Voici le texte de ma chronique du 10 juin dernier

Le 4 juin, la présidente de la Chambre des Représentants (Etats-Unis), Nancy Pelosi (Démocrate), a écrit un tweet offensif contre les géants de la tech : « L’ère de l’autorégulation est finie ». Dans le même temps, et alors que le Congrès annonçait l’ouverture d’une enquête, la presse annonçait que les autorités gouvernementales en charge de la concurrence, la Federal Trade Commission et le Ministère de la justice, s’étaient réparti les cibles : Amazon et Facebook pour la première, Apple et Google pour le second.

L’union d’une partie des Démocrates et des Républicains sur le sujet est doublement révélatrice.

D’abord, d’un moment politique hostile au “big business” : les uns et les autres inscrivent leurs démarches dans une perspective de confrontation directe entre les champs économique et politique. Leur message sous-jacent semble guidé par la volonté d’affirmer qu’en démocratie, c’est la représentation politique qui impose ses choix, fussent-ils irrationnels, et non le marché qui dirige. Après quelques décennies de disruption par la mondialisation et la révolution digitale, c’est la revanche du politique.

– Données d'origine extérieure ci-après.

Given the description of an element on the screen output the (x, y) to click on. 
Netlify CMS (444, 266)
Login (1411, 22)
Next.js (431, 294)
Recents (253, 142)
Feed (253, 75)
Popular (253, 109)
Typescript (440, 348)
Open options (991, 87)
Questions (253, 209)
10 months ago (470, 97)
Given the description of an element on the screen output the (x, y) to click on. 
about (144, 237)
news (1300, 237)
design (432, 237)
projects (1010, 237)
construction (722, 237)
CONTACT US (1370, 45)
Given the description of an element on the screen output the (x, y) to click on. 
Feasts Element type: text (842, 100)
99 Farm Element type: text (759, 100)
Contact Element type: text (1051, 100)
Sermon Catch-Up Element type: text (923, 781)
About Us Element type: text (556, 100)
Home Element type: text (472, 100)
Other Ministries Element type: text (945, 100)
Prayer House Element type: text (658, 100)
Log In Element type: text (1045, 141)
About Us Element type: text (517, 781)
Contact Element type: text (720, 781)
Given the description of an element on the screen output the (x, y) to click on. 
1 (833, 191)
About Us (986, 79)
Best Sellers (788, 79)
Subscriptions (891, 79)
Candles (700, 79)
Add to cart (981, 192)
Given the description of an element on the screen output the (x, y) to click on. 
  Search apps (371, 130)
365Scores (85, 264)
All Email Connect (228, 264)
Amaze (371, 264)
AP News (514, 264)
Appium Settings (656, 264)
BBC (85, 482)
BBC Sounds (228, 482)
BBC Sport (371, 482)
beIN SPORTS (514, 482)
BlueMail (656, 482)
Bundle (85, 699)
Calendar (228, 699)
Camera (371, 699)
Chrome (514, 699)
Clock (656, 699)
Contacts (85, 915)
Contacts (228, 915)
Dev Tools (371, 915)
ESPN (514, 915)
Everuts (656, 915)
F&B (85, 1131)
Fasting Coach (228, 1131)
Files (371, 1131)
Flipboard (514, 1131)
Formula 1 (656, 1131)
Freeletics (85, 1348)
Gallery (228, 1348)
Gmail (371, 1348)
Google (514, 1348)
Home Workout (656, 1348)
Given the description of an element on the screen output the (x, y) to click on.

Ensuite, parce que cette offensive est profondément incohérente. Là où les uns valorisent les «petites entreprises» dans une perspective conservatrice de préservation du tissu économique d’hier, les autres défendent des arguments où perce une défiance générale vis-à-vis de l’économie capitaliste. Là où Elizabeth Warren, sénatrice Démocrate classée très à gauche, rêve de démanteler les géants du web (qui selon elle menaceraient la démocratie), le Président Trump, lui, ne cache pas son hostilité à Amazon et autres qu’il accuse de promouvoir la cause progressiste.

Dans ce débat, l’émotion et la passion ont souvent remplacé le raisonnement construit. Et pour cause : la popularité des géants d’Internet s’est récemment effondrée aux Etats-Unis (Google perdant 13 places et Facebook 43 dans le classement des marques préférées des Américains).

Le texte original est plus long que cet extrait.